Someone looking to purchase a detector would recoil in horror and cross off a very, very capable and reasonably priced piece of gear! This is almost always the response to someone asking a valid question about a detector they either own or planning to purchase "Watch YouTube!!" There actually ARE quite a few excellent and well-seasoned detectorists running YouTube channels, with good information with well stocked facts about detector operations and other aspects of the hobby. My advice is to READ the manuals carefully and SELECT metal detecting channels on the Tube carefully and just be aware that video advice is not always good advice. Happy Hunting and Good Luck in the field! 

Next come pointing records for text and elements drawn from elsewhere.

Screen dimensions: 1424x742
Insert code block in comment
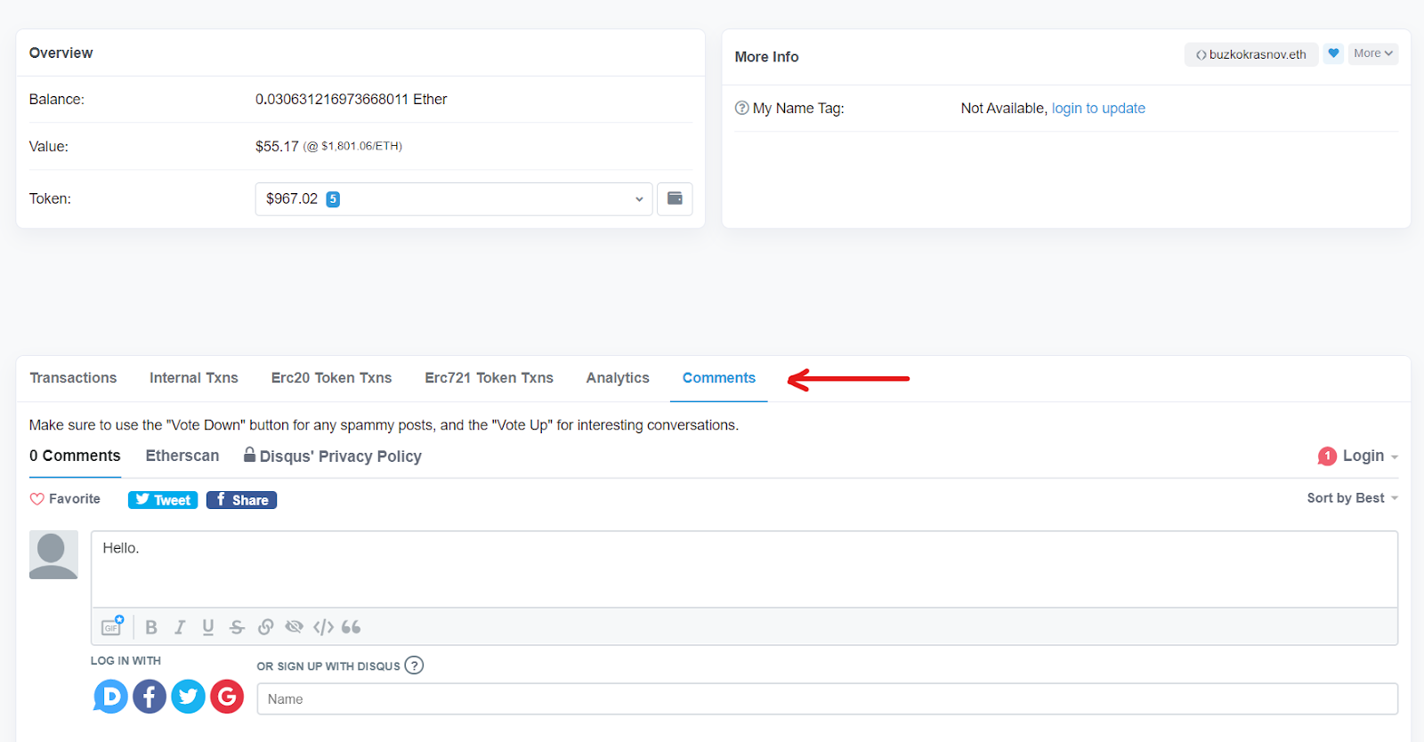323,627
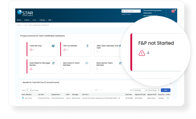This screenshot has height=119, width=196.
Task: Click edit icon on Submitted for Manager Review card
Action: [x=53, y=63]
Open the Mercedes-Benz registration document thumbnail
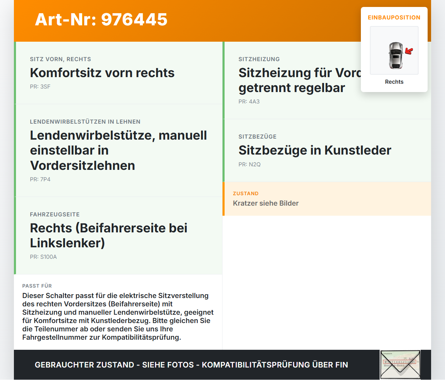 [x=400, y=365]
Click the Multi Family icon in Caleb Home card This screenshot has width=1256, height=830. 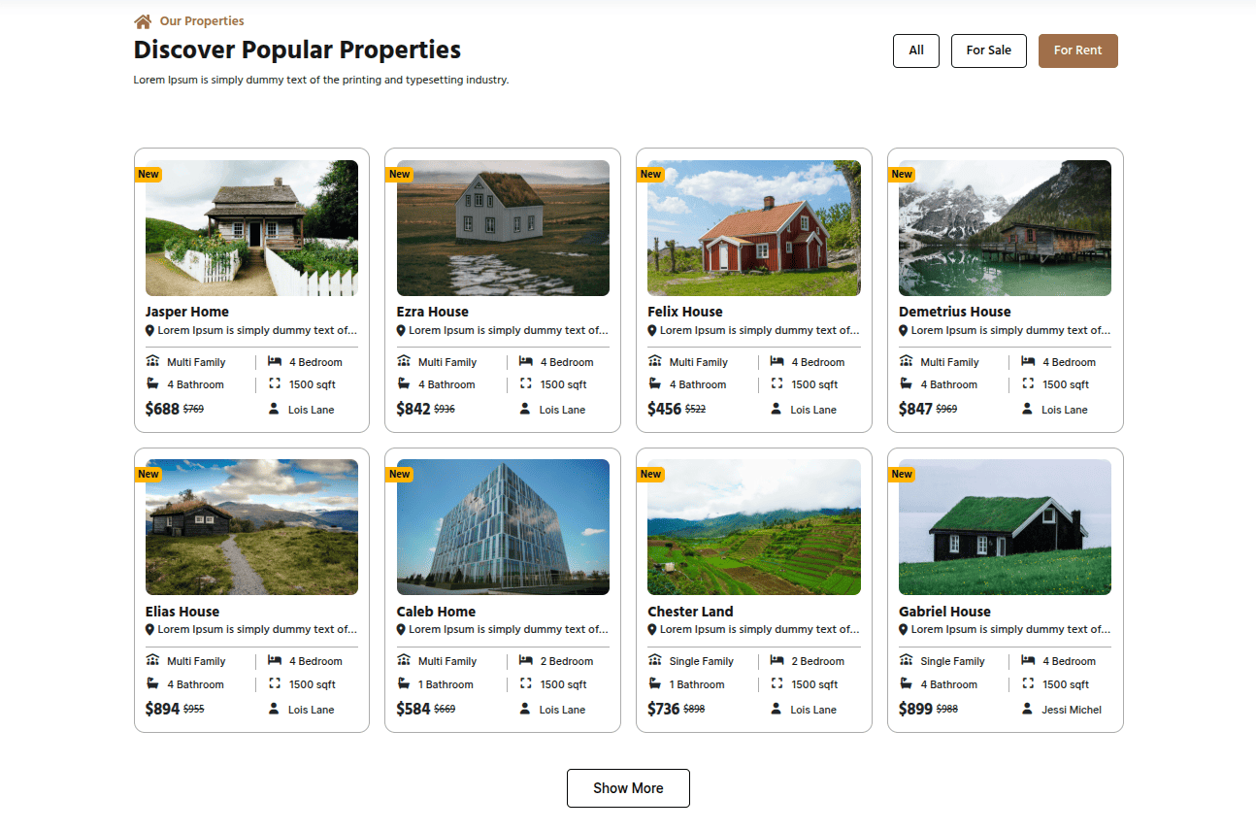pyautogui.click(x=404, y=661)
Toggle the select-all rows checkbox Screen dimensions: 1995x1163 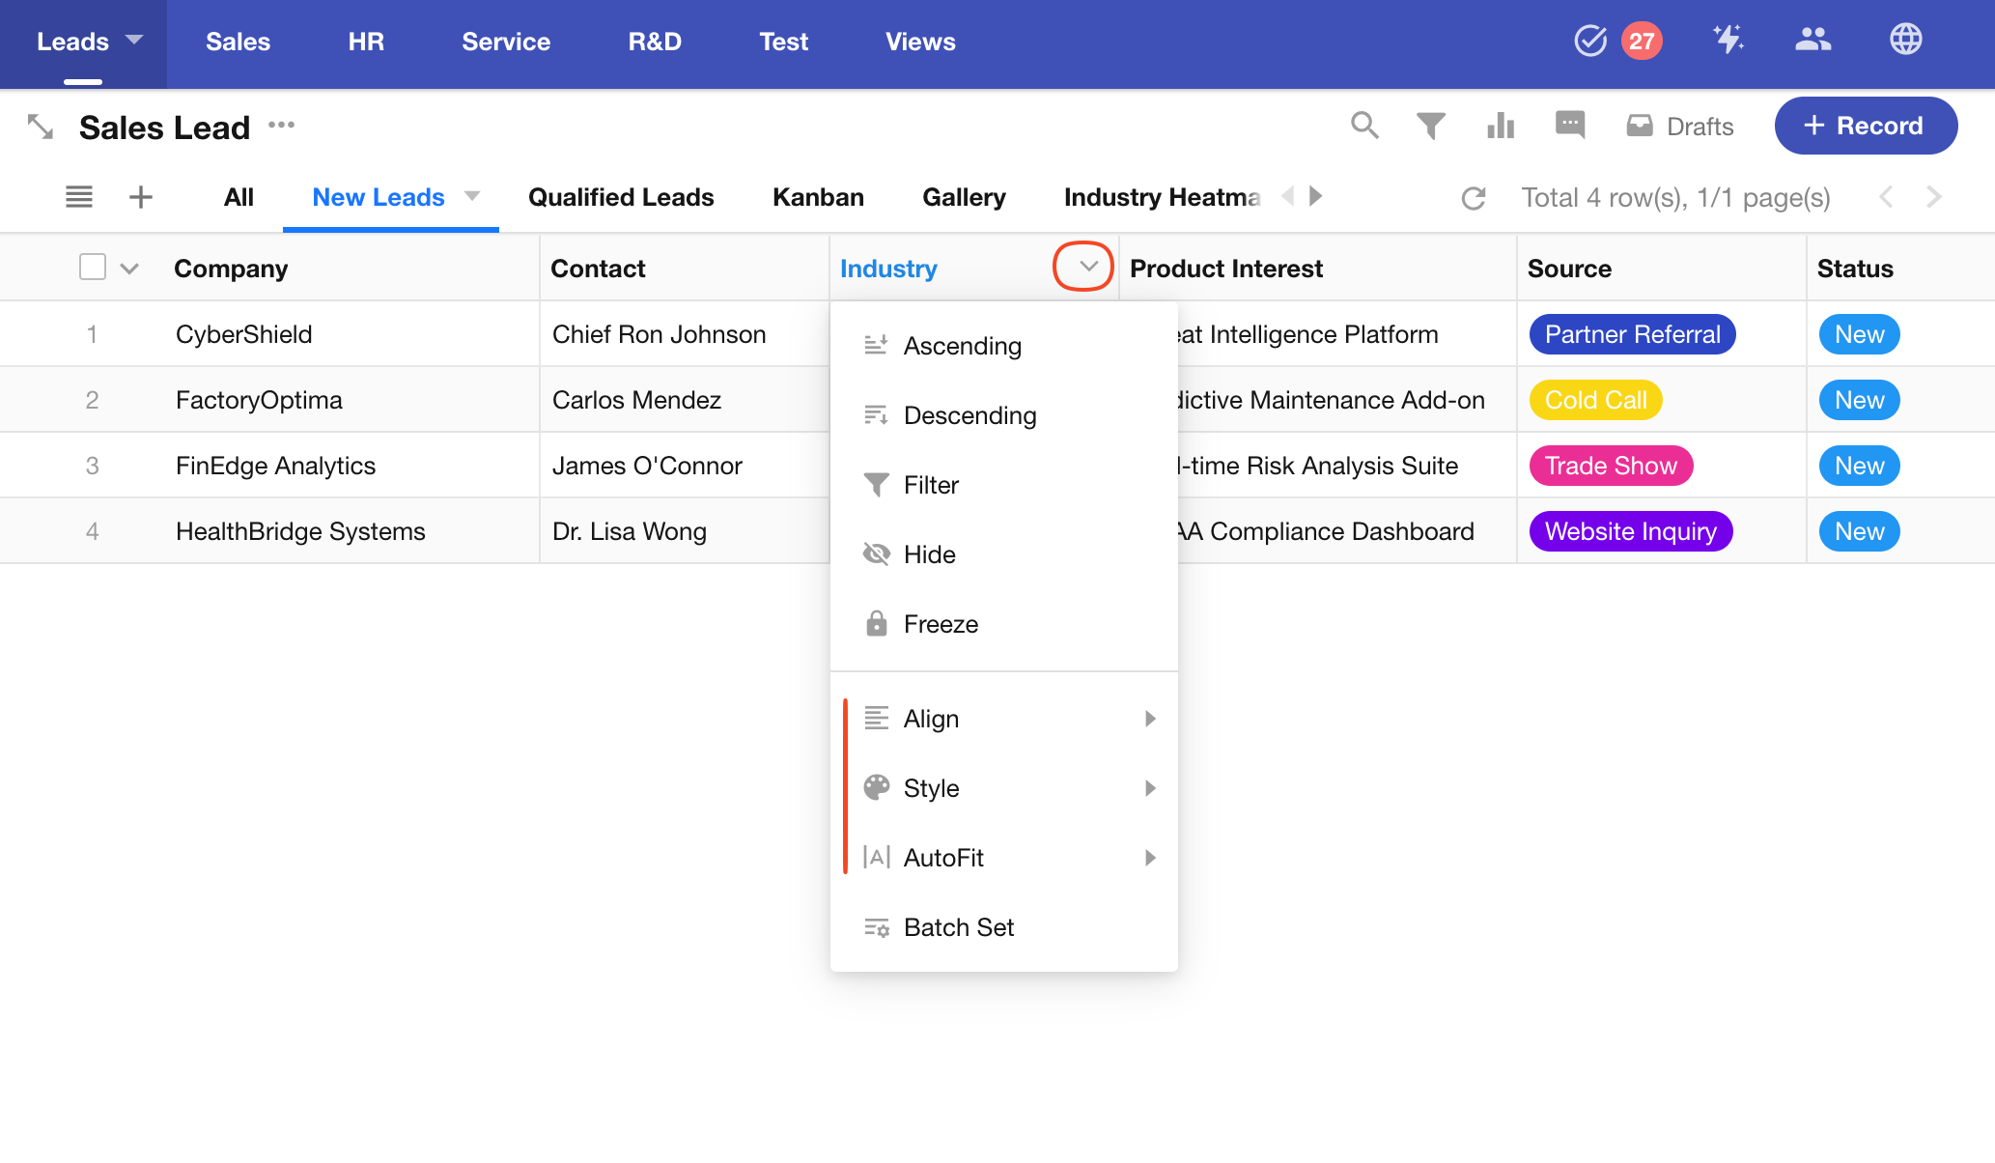click(x=93, y=268)
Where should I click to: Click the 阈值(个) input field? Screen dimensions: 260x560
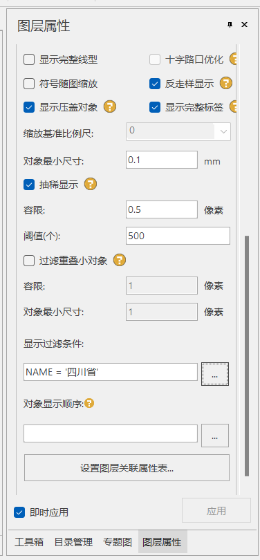pos(178,236)
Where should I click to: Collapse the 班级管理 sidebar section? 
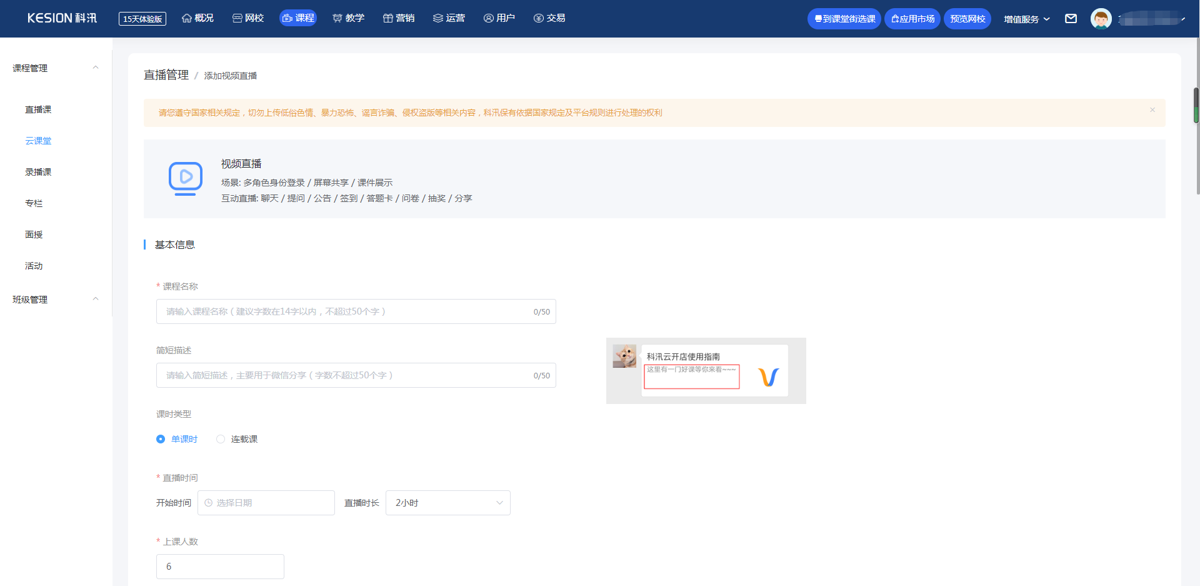click(96, 299)
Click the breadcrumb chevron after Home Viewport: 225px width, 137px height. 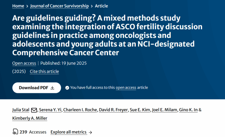click(27, 6)
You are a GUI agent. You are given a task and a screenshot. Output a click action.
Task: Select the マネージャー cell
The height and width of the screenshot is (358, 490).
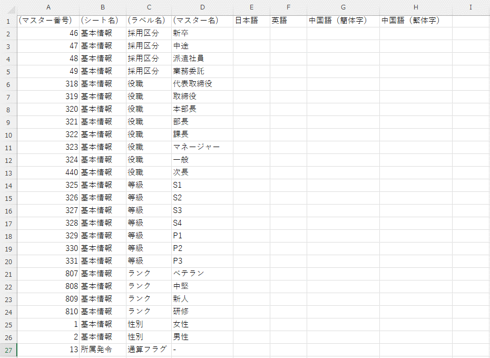[x=202, y=147]
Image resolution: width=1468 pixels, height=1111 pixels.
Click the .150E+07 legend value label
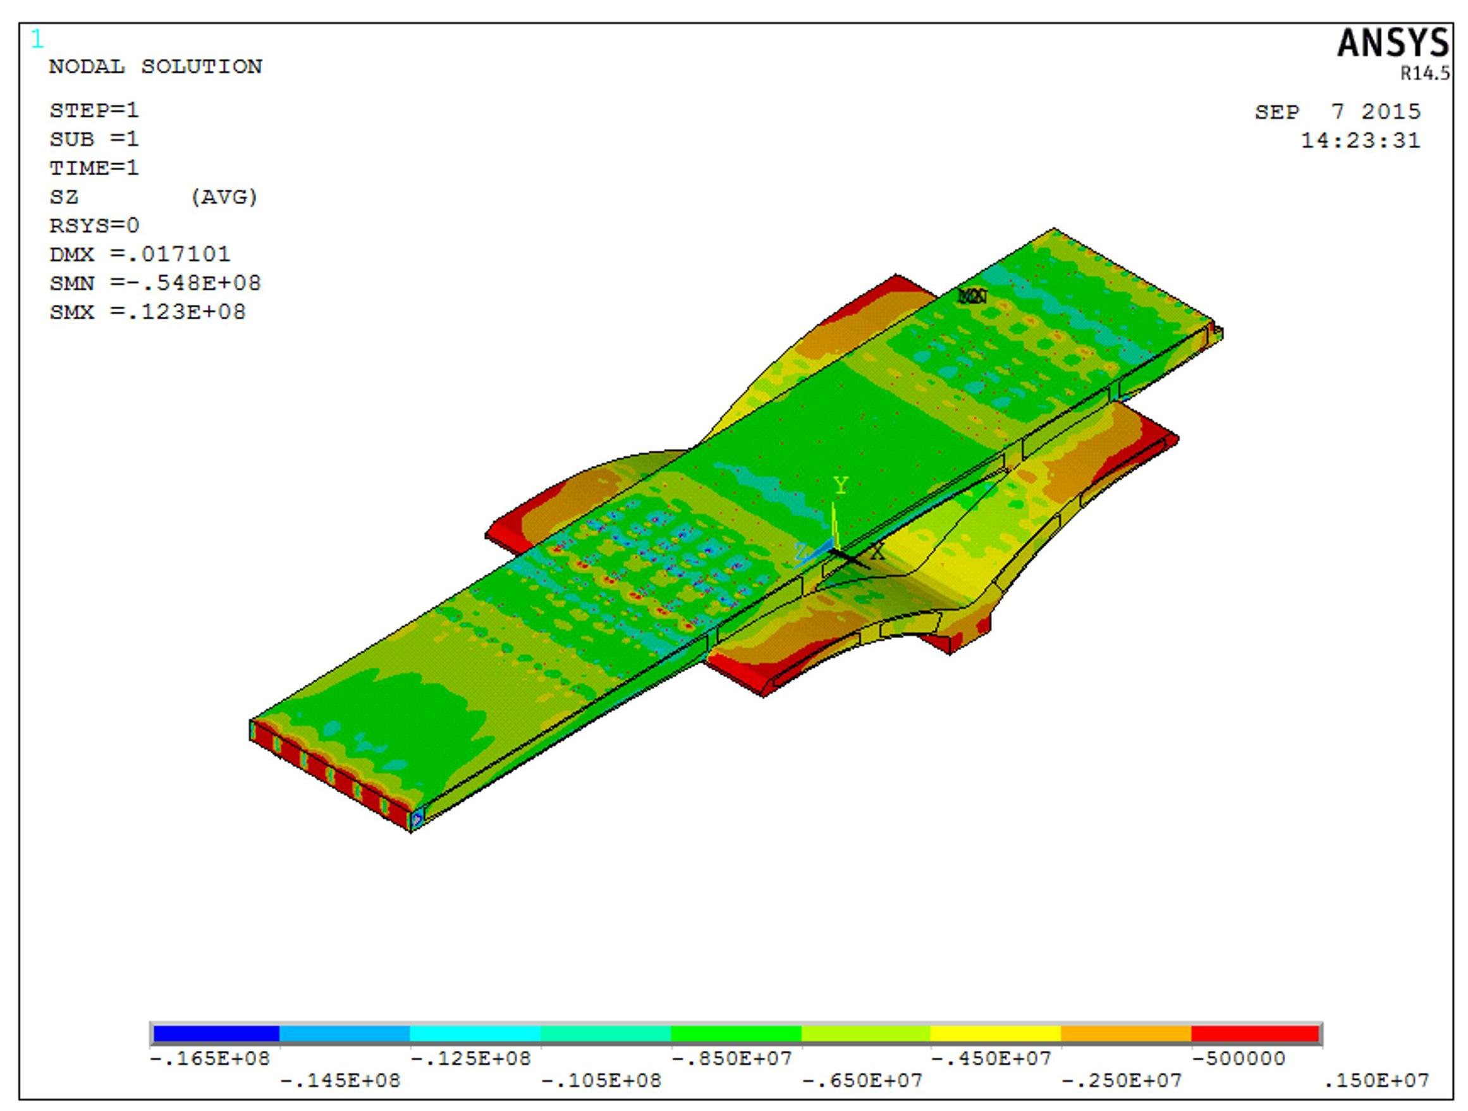pos(1376,1080)
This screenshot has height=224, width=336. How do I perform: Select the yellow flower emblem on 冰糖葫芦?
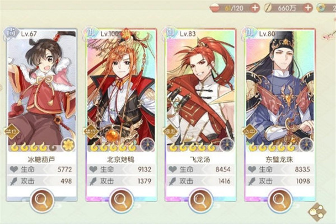68,144
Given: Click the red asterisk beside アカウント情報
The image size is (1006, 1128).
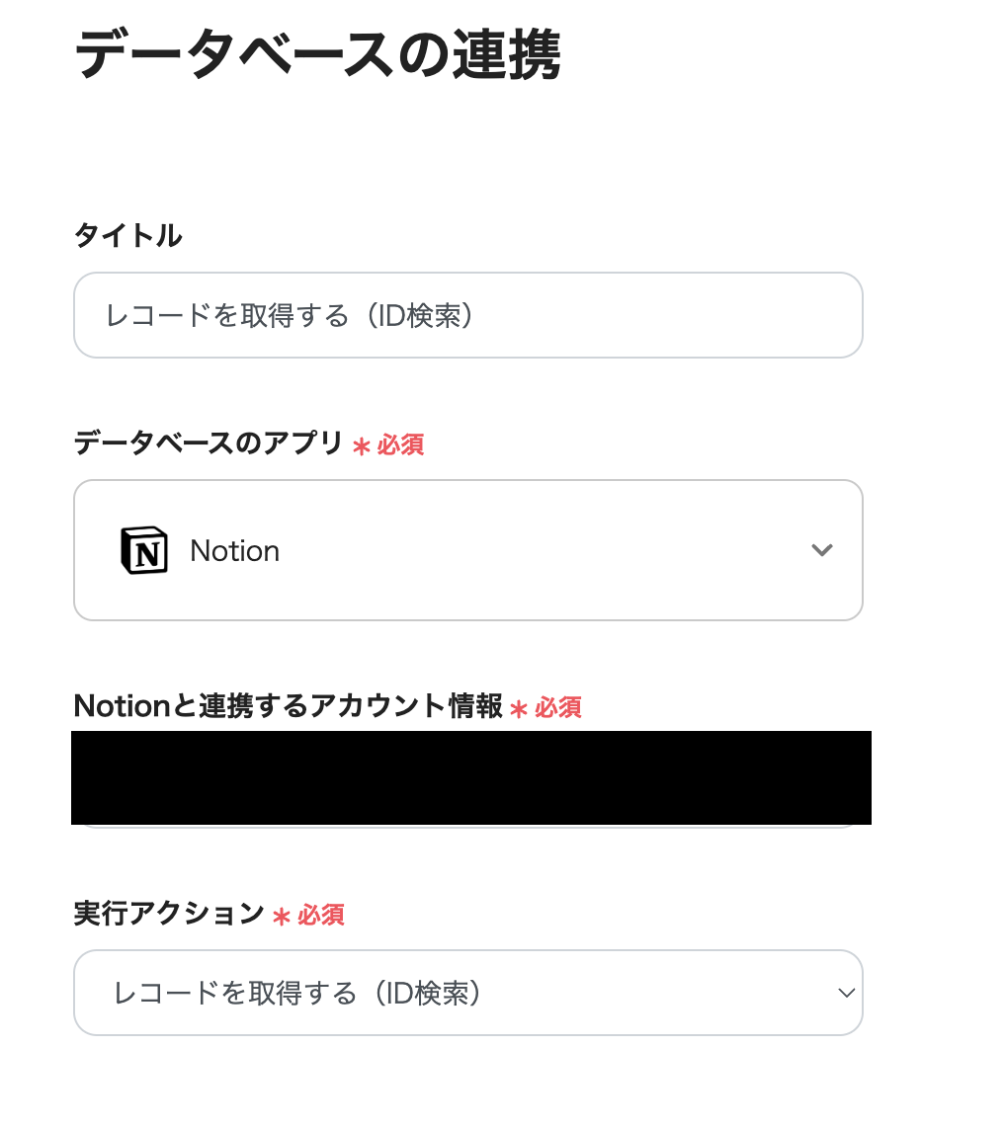Looking at the screenshot, I should pyautogui.click(x=519, y=708).
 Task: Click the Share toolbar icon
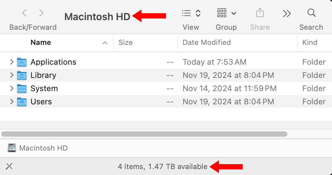(x=260, y=13)
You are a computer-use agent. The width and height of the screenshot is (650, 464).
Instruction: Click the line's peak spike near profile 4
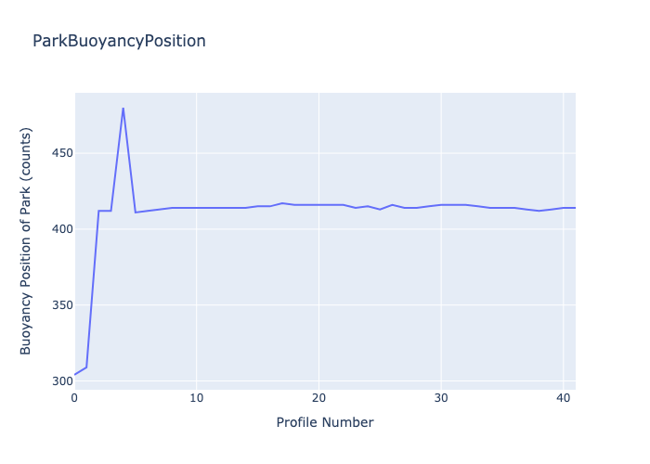point(124,109)
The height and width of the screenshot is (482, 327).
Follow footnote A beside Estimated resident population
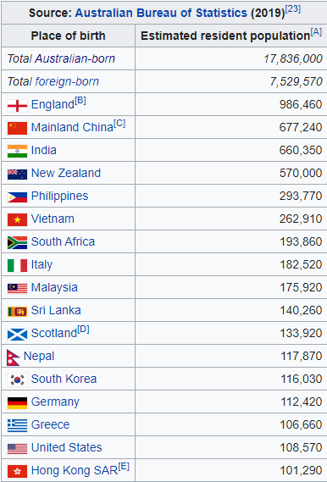pyautogui.click(x=316, y=32)
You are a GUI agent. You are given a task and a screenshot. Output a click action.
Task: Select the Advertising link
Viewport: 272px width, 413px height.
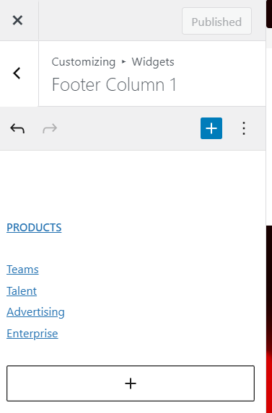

Saturday, January 27, 2024

Cherry-Picking - Turn Up That Discrimination

Metal detecting can go from being a fun, relaxing hobby, to a sweat-laced competition and obsession played out on social media, thoroughly peppered with drama. Most people who "always wanted a metal detector" here in the 1st quarter of the 21st Century are about 50-years too late. More and more regulations, usually brought on by the blatant misbehavior of those that came before you, are limiting areas to detect, as well as the blatant mistake Florida made inviting the great throngs of the unwashed to invade our state after they broke their own. This has created sort of a land-rush in Florida, with historic and non-historic buildings, land, communities and nature areas being overrun by developers, bulldozing those same areas into submission and removing them from the sphere of our casual pastime and enjoyment, as concrete is poured into every nook and cranny.

In kind of a round-about way, this gets me to my point. As areas to hunt decrease, the quality of hunt areas decrease, i.e. more and more trashy areas are becoming the only places left to hunt. When you start metal detecting, a great hush will fall everywhere as the gods of metal detecting tell you, in no uncertain terms, that it's a technical sin to use any more than a smidgen (if even that!) of discrimination on your machine. Others in the hobby will tell you in a loud voice, you may (you may) MISS a small, teensy, shrimpy little gold band if you use too much discrimination!!!! (OMG!!!) But, as usual, time is not on your side and digging railway-carloads of junk and trash so you don't miss ANYTHING is a losing proposition. Metal detecting is not called "cleaning parks" for a reason, and that's not what you signed up for. Practicing this sort of thing is sure to frustrate you and bore you to tears, and usually results in you taking up golf again, using your metal detector as a putter.

Cherry-picking is the term used in the hobby when you crank the discrimination control up a bit more than usual, maybe even more than that. And you may not find that skinny gold ring, but that's not to say there are no other rewards for this kind of behavior. You will start finding relics and antiques that were masked at lower discrimination by the layers of bottlecaps, pull-tabs, foil and other junk like a metal overcast. Sure you are going to miss some stuff, but you are going to find some GOOD stuff for a while, the stuff that makes metal detecting the fun thing it was supposed to be. Now there are those that will disagree with me, but they also cherry-pick when the junk get's thick! Hey, that rhymes! As always, do what YOU think is best, and most important have FUN doing it!